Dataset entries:
════════

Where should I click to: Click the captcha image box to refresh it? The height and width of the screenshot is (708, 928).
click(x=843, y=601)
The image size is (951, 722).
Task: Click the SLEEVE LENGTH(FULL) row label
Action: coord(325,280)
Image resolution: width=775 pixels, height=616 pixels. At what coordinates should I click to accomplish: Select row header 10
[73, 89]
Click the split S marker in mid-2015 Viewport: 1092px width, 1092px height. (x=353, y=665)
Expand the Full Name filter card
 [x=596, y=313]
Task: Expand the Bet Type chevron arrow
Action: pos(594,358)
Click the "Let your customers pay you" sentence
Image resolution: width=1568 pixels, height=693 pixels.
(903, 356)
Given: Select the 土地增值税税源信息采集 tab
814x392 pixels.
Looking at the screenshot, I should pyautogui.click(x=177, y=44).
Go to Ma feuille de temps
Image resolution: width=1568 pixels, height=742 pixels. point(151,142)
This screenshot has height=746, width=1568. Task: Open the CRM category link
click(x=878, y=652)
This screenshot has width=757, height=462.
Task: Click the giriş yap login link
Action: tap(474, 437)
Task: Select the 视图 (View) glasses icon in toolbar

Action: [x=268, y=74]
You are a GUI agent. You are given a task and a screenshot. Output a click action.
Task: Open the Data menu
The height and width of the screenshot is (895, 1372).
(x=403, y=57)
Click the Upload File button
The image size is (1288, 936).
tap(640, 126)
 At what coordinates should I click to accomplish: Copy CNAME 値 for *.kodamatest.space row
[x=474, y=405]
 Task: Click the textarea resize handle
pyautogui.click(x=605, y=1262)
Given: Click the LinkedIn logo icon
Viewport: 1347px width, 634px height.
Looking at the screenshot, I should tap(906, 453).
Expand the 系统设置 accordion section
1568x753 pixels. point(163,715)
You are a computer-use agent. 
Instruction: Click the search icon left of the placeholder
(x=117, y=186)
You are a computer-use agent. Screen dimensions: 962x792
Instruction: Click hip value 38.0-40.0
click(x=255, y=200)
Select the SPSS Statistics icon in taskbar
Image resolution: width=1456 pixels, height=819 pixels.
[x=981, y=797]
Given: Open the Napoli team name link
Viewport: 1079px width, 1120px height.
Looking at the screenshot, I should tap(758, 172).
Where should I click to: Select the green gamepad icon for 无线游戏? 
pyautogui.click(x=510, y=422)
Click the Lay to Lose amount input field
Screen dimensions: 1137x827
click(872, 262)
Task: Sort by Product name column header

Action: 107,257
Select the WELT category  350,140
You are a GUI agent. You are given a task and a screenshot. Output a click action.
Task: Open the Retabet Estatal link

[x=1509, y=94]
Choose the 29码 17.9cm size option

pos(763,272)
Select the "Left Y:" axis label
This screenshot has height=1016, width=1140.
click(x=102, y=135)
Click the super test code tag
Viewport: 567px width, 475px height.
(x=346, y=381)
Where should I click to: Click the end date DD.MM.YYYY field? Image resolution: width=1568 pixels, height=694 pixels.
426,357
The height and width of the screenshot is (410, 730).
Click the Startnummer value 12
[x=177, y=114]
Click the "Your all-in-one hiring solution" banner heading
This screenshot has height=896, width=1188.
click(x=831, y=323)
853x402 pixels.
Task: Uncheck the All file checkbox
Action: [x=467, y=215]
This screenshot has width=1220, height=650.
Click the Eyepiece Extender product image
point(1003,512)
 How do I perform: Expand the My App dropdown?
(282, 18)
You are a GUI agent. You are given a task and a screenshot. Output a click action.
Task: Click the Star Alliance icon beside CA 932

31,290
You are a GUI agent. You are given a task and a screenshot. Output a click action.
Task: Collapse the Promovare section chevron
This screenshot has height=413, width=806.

════════

Written task. Can you quote every one of the items above verbatim, from the first through the last?

Reply to the exercise.
Where should I click to: Click the captcha image box to refresh it? The height and width of the screenshot is (708, 928).
click(x=843, y=601)
The image size is (951, 722).
Task: Click the SLEEVE LENGTH(FULL) row label
Action: coord(325,280)
Image resolution: width=775 pixels, height=616 pixels. At what coordinates should I click to accomplish: Select row header 10
[73, 89]
Click the split S marker in mid-2015 Viewport: 1092px width, 1092px height. (x=353, y=665)
Expand the Full Name filter card
 [x=596, y=313]
Task: Expand the Bet Type chevron arrow
Action: pos(594,358)
Click the "Let your customers pay you" sentence
Image resolution: width=1568 pixels, height=693 pixels.
(903, 356)
Given: Select the 土地增值税税源信息采集 tab
814x392 pixels.
Looking at the screenshot, I should pyautogui.click(x=177, y=44).
Go to Ma feuille de temps
Image resolution: width=1568 pixels, height=742 pixels. point(151,142)
This screenshot has height=746, width=1568. Task: Open the CRM category link
click(x=878, y=652)
This screenshot has width=757, height=462.
Task: Click the giriş yap login link
Action: tap(474, 437)
Task: Select the 视图 (View) glasses icon in toolbar

Action: [x=268, y=74]
You are a GUI agent. You are given a task and a screenshot. Output a click action.
Task: Open the Data menu
The height and width of the screenshot is (895, 1372).
(x=403, y=57)
Click the Upload File button
The image size is (1288, 936).
tap(640, 126)
 At what coordinates should I click to accomplish: Copy CNAME 値 for *.kodamatest.space row
[x=474, y=405]
 Task: Click the textarea resize handle
pyautogui.click(x=605, y=1262)
Given: Click the LinkedIn logo icon
Viewport: 1347px width, 634px height.
Looking at the screenshot, I should tap(906, 453).
Expand the 系统设置 accordion section
1568x753 pixels. point(163,715)
You are a computer-use agent. 
Instruction: Click the search icon left of the placeholder
(x=117, y=186)
You are a computer-use agent. Screen dimensions: 962x792
Instruction: Click hip value 38.0-40.0
click(x=255, y=200)
Select the SPSS Statistics icon in taskbar
Image resolution: width=1456 pixels, height=819 pixels.
[x=981, y=797]
Given: Open the Napoli team name link
Viewport: 1079px width, 1120px height.
Looking at the screenshot, I should tap(758, 172).
Where should I click to: Select the green gamepad icon for 无线游戏? 
pyautogui.click(x=510, y=422)
Click the Lay to Lose amount input field
Screen dimensions: 1137x827
click(872, 262)
Task: Sort by Product name column header

Action: 107,257
Select the WELT category  350,140
You are a GUI agent. You are given a task and a screenshot. Output a click action.
Task: Open the Retabet Estatal link

[x=1509, y=94]
Choose the 29码 17.9cm size option

pos(763,272)
Select the "Left Y:" axis label
This screenshot has height=1016, width=1140.
click(x=102, y=135)
Click the super test code tag
Viewport: 567px width, 475px height.
(x=346, y=381)
Where should I click to: Click the end date DD.MM.YYYY field? Image resolution: width=1568 pixels, height=694 pixels.
426,357
The height and width of the screenshot is (410, 730).
Click the Startnummer value 12
[x=177, y=114]
Click the "Your all-in-one hiring solution" banner heading
This screenshot has height=896, width=1188.
click(x=831, y=323)
853x402 pixels.
Task: Uncheck the All file checkbox
Action: [x=467, y=215]
This screenshot has width=1220, height=650.
Click the Eyepiece Extender product image
point(1003,512)
 How do I perform: Expand the My App dropdown?
(282, 18)
You are a GUI agent. You are given a task and a screenshot. Output a click action.
Task: Click the Star Alliance icon beside CA 932

31,290
You are a GUI agent. You are given a task and a screenshot. Output a click action.
Task: Collapse the Promovare section chevron
This screenshot has height=413, width=806.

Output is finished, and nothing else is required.